+++ LISTED ENTRIES +++

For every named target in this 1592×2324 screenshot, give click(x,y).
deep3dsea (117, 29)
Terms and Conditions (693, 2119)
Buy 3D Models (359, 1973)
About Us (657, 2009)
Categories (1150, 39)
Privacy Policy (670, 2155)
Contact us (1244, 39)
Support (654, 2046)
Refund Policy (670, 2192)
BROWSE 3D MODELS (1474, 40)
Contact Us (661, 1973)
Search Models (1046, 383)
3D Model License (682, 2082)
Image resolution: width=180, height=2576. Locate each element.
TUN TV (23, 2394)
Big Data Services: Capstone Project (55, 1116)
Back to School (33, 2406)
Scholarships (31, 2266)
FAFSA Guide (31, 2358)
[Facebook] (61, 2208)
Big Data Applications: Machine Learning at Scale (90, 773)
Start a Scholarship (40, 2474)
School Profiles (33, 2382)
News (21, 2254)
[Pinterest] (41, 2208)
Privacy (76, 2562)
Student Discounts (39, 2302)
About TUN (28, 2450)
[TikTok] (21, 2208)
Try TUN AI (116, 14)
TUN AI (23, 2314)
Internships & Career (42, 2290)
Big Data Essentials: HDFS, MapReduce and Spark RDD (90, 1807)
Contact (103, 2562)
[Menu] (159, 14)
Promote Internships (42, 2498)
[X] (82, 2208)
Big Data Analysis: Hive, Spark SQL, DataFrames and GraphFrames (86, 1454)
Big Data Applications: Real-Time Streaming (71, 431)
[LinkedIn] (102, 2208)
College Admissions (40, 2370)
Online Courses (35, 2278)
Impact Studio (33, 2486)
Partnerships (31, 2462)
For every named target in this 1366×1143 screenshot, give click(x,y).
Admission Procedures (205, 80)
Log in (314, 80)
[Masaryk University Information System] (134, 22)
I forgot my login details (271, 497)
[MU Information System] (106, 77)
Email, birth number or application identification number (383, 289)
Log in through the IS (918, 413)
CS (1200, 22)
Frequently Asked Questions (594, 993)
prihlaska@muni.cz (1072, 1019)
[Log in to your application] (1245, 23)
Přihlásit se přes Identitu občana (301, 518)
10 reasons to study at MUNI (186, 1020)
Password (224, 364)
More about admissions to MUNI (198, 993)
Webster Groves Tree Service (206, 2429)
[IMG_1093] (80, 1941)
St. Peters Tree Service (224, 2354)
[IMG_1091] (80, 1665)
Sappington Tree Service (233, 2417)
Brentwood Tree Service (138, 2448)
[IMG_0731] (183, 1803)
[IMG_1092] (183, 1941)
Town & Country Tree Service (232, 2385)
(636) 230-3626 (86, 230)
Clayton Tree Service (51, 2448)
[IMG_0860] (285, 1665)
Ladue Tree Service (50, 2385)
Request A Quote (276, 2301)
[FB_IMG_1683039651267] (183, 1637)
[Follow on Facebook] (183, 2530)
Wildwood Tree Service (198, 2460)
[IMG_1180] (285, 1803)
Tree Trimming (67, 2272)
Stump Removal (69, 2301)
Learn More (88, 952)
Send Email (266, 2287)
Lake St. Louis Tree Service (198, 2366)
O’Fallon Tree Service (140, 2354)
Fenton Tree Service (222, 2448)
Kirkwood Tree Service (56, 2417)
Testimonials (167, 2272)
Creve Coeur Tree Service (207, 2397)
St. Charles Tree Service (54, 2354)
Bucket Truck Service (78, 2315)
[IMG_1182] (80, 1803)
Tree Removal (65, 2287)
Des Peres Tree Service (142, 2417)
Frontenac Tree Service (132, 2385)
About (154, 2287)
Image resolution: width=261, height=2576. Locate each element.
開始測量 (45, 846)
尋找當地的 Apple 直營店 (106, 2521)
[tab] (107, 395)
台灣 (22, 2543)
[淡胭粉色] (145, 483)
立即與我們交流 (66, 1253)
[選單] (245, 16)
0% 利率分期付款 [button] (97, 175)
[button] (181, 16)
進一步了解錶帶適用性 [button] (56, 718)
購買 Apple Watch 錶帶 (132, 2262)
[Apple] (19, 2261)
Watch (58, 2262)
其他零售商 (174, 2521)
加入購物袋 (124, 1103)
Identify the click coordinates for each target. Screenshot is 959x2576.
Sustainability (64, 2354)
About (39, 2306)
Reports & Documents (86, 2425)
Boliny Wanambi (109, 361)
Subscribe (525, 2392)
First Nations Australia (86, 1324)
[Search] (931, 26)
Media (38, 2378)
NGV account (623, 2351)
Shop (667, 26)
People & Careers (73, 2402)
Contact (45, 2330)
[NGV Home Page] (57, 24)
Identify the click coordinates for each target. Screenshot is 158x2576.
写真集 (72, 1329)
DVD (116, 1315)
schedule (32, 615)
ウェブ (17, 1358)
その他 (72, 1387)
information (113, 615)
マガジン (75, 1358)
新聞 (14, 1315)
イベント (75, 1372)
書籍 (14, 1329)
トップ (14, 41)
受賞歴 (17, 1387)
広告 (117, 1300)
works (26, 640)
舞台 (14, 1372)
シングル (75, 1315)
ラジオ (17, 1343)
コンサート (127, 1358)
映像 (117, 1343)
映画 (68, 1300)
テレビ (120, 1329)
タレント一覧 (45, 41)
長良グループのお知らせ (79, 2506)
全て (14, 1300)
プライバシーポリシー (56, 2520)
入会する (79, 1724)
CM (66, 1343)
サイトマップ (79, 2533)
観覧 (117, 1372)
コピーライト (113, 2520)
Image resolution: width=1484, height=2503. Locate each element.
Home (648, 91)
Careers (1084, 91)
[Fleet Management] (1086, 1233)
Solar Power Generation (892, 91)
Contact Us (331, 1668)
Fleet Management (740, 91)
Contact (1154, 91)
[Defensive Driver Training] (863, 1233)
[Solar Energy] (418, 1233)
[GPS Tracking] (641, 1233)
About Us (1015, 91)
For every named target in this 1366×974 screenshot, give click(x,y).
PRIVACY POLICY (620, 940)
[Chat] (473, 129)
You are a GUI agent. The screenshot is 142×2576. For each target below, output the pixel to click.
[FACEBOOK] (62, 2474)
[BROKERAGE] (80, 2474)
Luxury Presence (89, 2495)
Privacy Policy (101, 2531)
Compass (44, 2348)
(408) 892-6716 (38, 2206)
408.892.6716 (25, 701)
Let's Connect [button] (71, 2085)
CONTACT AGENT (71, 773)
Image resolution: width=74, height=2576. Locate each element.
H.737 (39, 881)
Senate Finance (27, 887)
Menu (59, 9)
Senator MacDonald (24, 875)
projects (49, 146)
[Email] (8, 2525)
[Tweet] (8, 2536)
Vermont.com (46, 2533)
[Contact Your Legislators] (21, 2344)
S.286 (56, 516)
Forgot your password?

+++

**EXERCISE**:
If a line above holds the word "Fleet", count it; then say how many such lines there are and nothing else.

**TASK ANSWER**:
2